__WHAT IS EXPECTED__
Only the lines below from the one with "Viewport: 482px width, 446px" through the one with "Click the Forbes logo 364x700 pixels." are to be written out, exactly and without any images.

__ENTRIES PROVIDED__

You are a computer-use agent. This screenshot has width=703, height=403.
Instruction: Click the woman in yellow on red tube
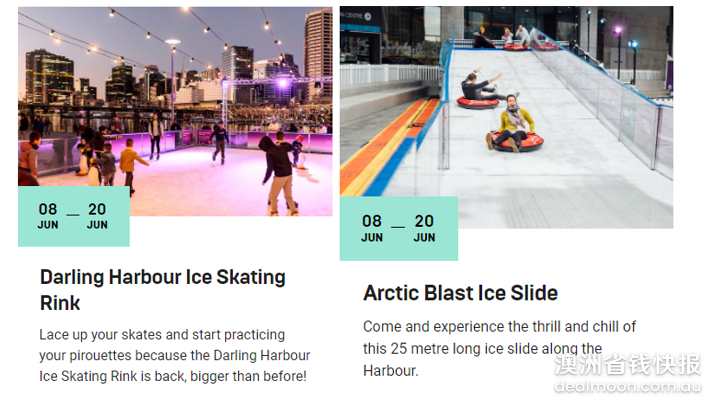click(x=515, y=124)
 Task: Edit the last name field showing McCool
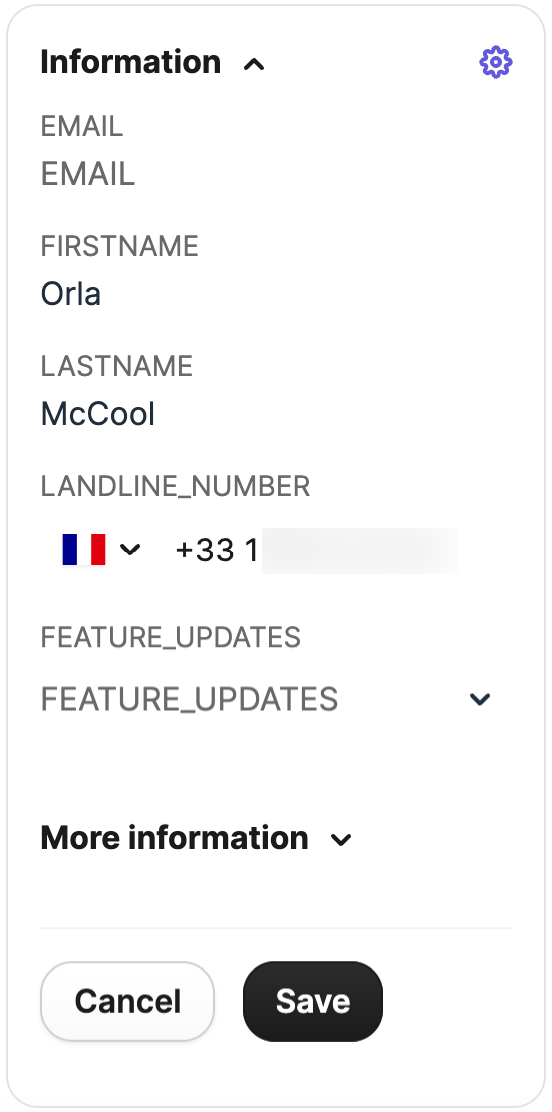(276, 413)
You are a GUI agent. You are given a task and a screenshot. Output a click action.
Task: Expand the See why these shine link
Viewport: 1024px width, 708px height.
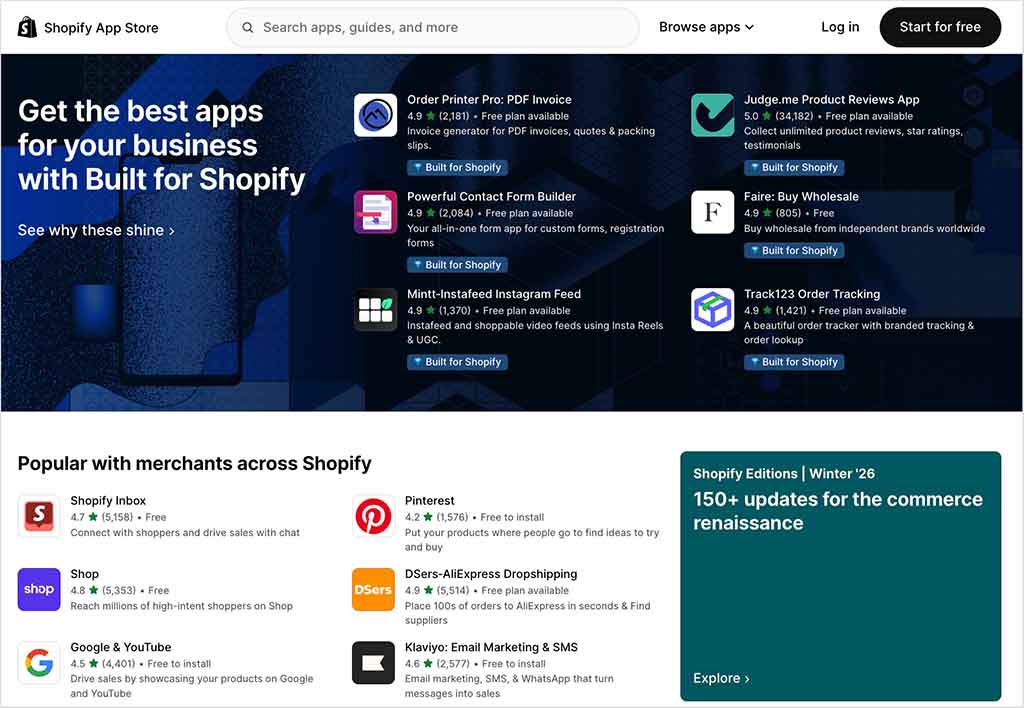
---
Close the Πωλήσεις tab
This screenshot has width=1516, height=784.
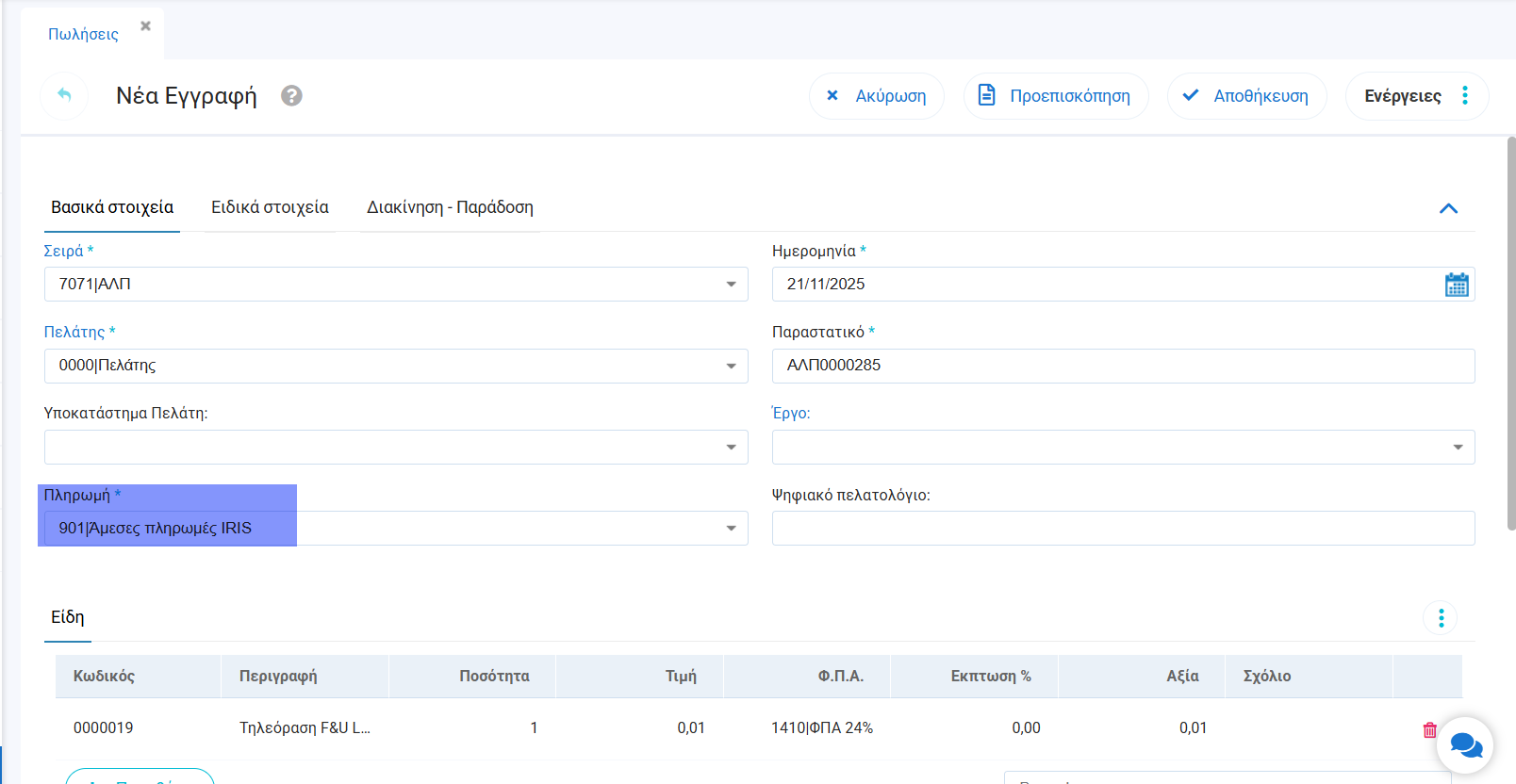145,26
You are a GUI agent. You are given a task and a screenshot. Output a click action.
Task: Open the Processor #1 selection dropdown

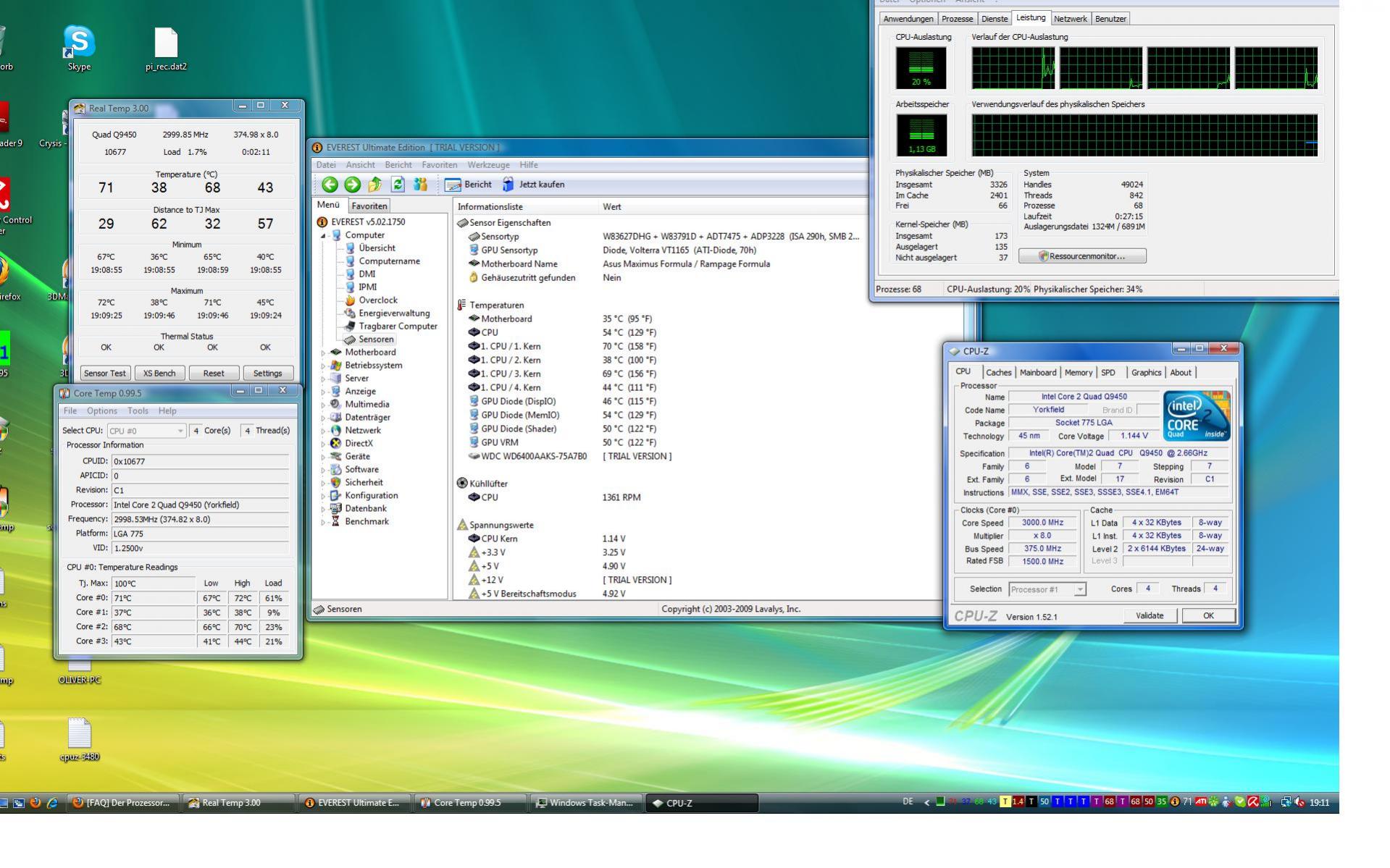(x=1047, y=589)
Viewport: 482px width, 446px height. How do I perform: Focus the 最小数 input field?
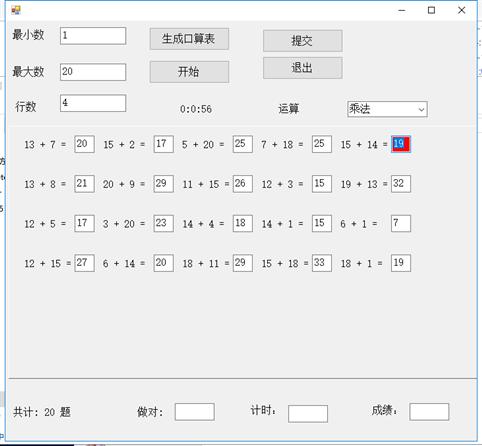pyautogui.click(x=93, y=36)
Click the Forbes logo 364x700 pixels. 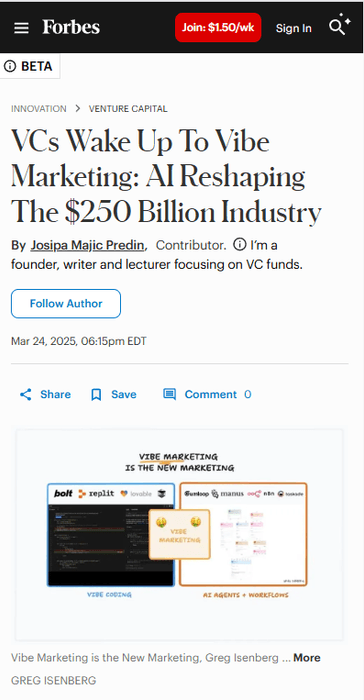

__RESPONSE TO THIS TASK__
Viewport: 482px width, 446px height. How do I perform: Focus the 最小数 input field?
pyautogui.click(x=93, y=36)
Click the Forbes logo 364x700 pixels. 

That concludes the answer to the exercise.